Perù: Fujimori e Sánchez si confrontano nel dibattito presidenziale
Quick Look
- A una settimana dal ballottaggio presidenziale in Perù, Keiko Fujimori (destra) e Roberto Sánchez (sinistra) si sono confrontati nel loro unico dibattito televisivo.
- Fujimori guida i sondaggi, ma Sánchez accusa la sua candidatura di continuità autoritaria.
- Entrambi affrontano la sfida dell'instabilità politica.
AI-generated summary
Why It Matters
Peru is heading into a crucial presidential runoff election between right-wing candidate Keiko Fujimori and left-wing candidate Roberto Sánchez. The election follows a period of political instability and recounts.
A una settimana dal ballottaggio delle elezioni presidenziali in Perù, i candidati Keiko Fujimori e Roberto Sánchez, rispettivamente esponenti della destra e della sinistra, si sono confrontati nell'unico e cruciale dibattito televisivo.
Dopo oltre un mese di riconteggi, Fujimori risulta avere un vantaggio di 2,8 punti percentuali sull'avversario secondo l'ultimo sondaggio, nonostante ieri a Lima centinaia di manifestanti abbiano protestato contro la sua candidatura, accusandola di rappresentare la continuità delle politiche autoritarie del padre, Alberto Fujimori, presidente tra il 1990 e il 2000.
Keiko, candidata per la quarta volta, ha vinto il primo turno del 12 aprile con il 17% dei voti.

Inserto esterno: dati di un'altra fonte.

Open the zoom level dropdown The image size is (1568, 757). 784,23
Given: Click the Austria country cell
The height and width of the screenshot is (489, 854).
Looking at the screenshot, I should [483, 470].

Sánchez, alleato dell'ex presidente di sinistra Pedro Castillo, attualmente in carcere, ha dovuto attendere per assicurarsi un posto al secondo turno con uno stretto margine del 12% dei voti, contro l'11,90% del candidato di estrema destra Rafael López.
Durante il dibattito in tv, Fujimori ha affermato che "il Perù sta attraversando un momento critico", in cui è necessario agire per risolvere la situazione o ripetere lo stesso approccio fallimentare. "Dobbiamo costruire, non distruggere", ha detto, riferendosi alla breve presidenza di Pedro Castillo (2021-2022).
Sánchez ha detto a sua volta che avrebbe salvato la democrazia da coloro che l'hanno sequestrata, alludendo a Fuerza Popular, il partito della candidata conservatrice.
Quest'ultima, ha presentato misure drastiche per arginare quello che definisce un "mondo capovolto", proponendo un "piano di pacificazione nazionale" che, tra le altre cose, prevede l'espulsione degli immigrati clandestini che commettono reati, il controllo delle frontiere da parte delle forze armate e l'obbligo per i detenuti di lavorare per guadagnarsi da vivere.
Sánchez, pur concordando con le preoccupanti statistiche sulla criminalità, si è invece concentrato su quella che secondo lui è la causa principale, ovvero la "corruzione statale", che impedisce la formazione di una polizia onesta per colpa della "mafia politica in Parlamento".
Chiunque vincerà le elezioni si troverà ad affrontare la difficile sfida di spezzare il ciclo di instabilità politica che affligge il Perù da un decennio. Nelle ultime elezioni, Fujimori è stata sconfitta da Castillo, condannato a 11 anni di carcere per tentato colpo di Stato nel 2022.
What to Watch
AI outlook — possibilities, not facts
The winner of the election will face significant challenges in addressing political instability.
Very likely · Medium term
Open Questions
- What will be the impact of the protest against Keiko Fujimori's candidacy?
- How will the candidates address the issue of corruption?
- What specific measures will be implemented to control immigration and crime?
- Will the next president be able to break the cycle of political instability?